Calling it “outdated,” the Supreme Judicial Court in Massachusetts has eliminated a state legal principle that wiped out the murder conviction of former New England Patriots tight end Aaron Hernandez after his suicide.
FILE PHOTO: Former New England Patriots football player Aaron Hernandez arrives in the courtroom at Bristol County Superior Court in Fall River, Massachusetts April 1, 2015. Hernandez is accused of the murder of Odin Lloyd in June 2013. REUTERS/Brian Snyder
“The SJC has ruled that Aaron Hernandez’s conviction for the 2013 murder of Odin Lloyd will stand,” Bristol County District Attorney Thomas Quinn III said, per NBC Boston. “We are pleased justice is served in this case, the antiquated practice of vacating a valid conviction is being eliminated and the victim’s family can get the closure they deserve.”
Hernandez was convicted on April 15, 2015 of the 2013 death of semipro football player Odin Lloyd in North Attleborough, Mass.
The 27-year-old Hernandez was found dead in his prison cell on April 19, 2017, with his death ruled a suicide. He had been sentenced to life in prison without the possibility of parole.
But a judge threw out his conviction on the existing principle that dictated that someone found guilty who dies before having a chance to have his appeal reviewed should no longer be considered guilty.
The court called it “outdated and no longer consonant with the circumstances of contemporary life” in Wednesday’s decision, which prosecutors had begun pushing for in November.
The state’s highest court in 2016 refused to change the legal rule in connection with another case, but the Hernandez prosecutors took up the cause.
“The current practice … does not consider the interest of the other parties who have an interest in the outcome,” Quinn told the Boston Globe at the time.

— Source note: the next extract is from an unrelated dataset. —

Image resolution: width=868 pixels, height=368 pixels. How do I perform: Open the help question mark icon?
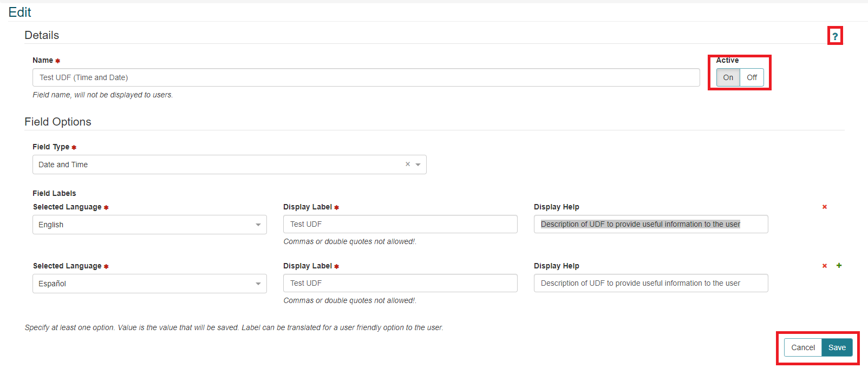pos(835,36)
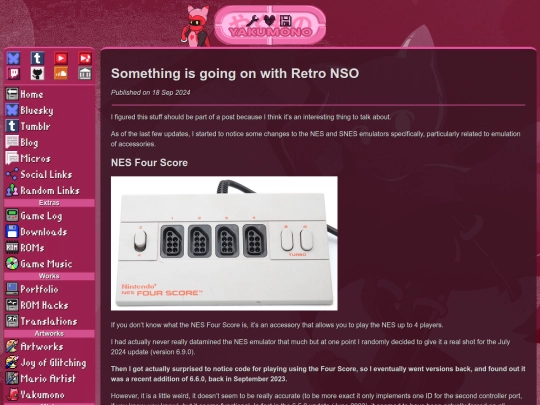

He said victims’ relatives, jurors and the public have interest in such cases.
The Patriots selected Hernandez in the fourth round of the 2010 NFL Draft. He teamed with Rob Gronkowski to form a formidable tight end duo and before the 2012 season, New England signed Hernandez to a five-year, $41 million contract extension that would have expired in 2018.
The team released him the day of his arrest in the Lloyd case.